Un pilote traqué en territoire iranien, deux appareils américains abattus, un budget de guerre qui enfle encore, et l’ombre d’une offensive terrestre qui se précise : en ce week-end d’avril, la guerre contre l’Iran a franchi plusieurs seuils d’un coup.
« Ouvrez ce f*king détroit, bande de tarés, ou vous vivrez en enfer — REGARDEZ BIEN !… Gloire à Allah ** » — Donald J. Trump
Le week-end a commencé sur le fil du rasoir. Un pilote américain a été pourchassé à la fois par des forces américaines et iraniennes… chacune cherchant à l’atteindre avant l’autre.
L’Iran a été réduit en cendres par les forces américaines et israéliennes… du moins c’est ce qu’on nous répète. Il est désormais sans ressources, sans défense, ses radars, son armée de l’air, sa marine, son artillerie… Tout a été décimé.
Et pourtant, vendredi, ce pays soi-disant hors d’état de nuire a réussi à placer deux tirs. Deux tirs chanceux, certes — mais suffisants pour abattre deux appareils américains parmi les plus sophistiqués et les plus coûteux de l’arsenal : le F-15E et l’A-10 Warthog.
Cela s’est produit, semble-t-il, pendant que les États-Unis étaient occupés à détruire des infrastructures civiles — un crime de guerre, selon la presse. SAN titrait :
« Les États-Unis font sauter 3 des principaux ponts iraniens : Trump met sa menace de frapper ‘extrêmement fort’ »
Cette guerre contre l’Iran commence à ressembler à une peau de banane sur le marbre d’un musée. Quelqu’un va glisser, tomber lourdement — et dans la confusion générale, personne ne remarquera le Rembrandt que l’on subtilise en passant tranquillement par la porte. CBS News rapporte :
« Le budget 2027 de Trump réclame 1 500 milliards pour la défense, avec des coupes de 10 % sur le reste »

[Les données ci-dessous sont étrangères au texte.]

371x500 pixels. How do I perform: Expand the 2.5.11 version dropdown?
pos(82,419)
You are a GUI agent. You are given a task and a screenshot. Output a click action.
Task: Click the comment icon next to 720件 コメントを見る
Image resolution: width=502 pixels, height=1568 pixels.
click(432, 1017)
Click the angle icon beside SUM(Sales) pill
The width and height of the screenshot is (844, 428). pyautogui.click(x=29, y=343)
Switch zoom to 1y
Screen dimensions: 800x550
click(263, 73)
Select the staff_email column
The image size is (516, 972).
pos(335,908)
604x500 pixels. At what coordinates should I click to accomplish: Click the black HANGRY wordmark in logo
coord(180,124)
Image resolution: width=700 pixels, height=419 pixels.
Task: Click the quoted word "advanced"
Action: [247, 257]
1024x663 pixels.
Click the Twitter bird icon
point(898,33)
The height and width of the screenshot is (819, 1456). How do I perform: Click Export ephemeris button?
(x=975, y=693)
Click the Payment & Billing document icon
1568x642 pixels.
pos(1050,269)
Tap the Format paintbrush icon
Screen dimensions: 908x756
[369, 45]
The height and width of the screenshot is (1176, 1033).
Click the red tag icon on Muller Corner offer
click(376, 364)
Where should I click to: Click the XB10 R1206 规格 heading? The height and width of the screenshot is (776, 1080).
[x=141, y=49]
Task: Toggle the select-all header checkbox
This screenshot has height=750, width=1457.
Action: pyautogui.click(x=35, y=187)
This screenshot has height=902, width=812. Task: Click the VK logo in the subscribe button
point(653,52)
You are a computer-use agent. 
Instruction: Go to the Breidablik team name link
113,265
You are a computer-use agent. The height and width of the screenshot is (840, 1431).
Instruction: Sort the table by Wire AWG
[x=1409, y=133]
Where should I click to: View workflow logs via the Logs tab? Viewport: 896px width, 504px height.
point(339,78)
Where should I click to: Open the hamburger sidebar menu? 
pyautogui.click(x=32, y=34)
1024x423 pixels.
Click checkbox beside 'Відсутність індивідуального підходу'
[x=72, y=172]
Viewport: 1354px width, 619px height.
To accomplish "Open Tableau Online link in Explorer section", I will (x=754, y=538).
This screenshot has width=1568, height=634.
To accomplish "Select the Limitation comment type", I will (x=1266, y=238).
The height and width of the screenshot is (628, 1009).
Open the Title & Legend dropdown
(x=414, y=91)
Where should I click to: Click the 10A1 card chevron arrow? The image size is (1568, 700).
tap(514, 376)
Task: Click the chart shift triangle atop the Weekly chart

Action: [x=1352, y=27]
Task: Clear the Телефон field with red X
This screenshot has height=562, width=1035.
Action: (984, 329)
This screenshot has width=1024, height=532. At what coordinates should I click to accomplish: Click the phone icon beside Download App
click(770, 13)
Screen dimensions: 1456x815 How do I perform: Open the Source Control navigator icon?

Une hausse de 42 % pour les militaires, 73 milliards de moins pour tout le reste. Personne n’est vraiment surpris : la guerre coûte cher, et l’industrie de l’armement sait se faire payer. Quant aux coupes dans les dépenses civiles, quiconque a mis les pieds à Washington sait qu’il n’y en aura pas.
Ce que tout le monde sait aussi, c’est que l’État fédéral est déjà en faillite — ses engagements de dépenses représentent huit fois ses recettes.
Mais si l’on ne peut pas dépenser l’argent que l’on n’a pas dans une guerre… à quoi bon l’avoir ? Et avec autant de bruit ambiant, qui surveille encore la caisse ?
Pendant ce temps, les gros titres ravivaient le souvenir de la dernière crise des otages en Iran.
Pour remettre les lecteurs moins avertis dans le contexte, les États-Unis et la CIA avaient, en 1953, torpillé la jeune démocratie iranienne en réinstallant le Shah sur le trône. Puis, en 1979, celui-ci s’est rendu à New York pour y être soigné d’un cancer.
Autoriser l’entrée du Shah sur le sol américain ne pouvait qu’engendrer des tensions. Tout le monde en était conscient. Mais les décideurs politiques conservaient à son égard un sens de la loyauté archaïque.
Comme l’expliquait Hendrik Hertzberg, principal rédacteur de discours du président Jimmy Carter : « Ce type était une vraie ordure… mais c’était notre ordure, depuis toutes ces années. »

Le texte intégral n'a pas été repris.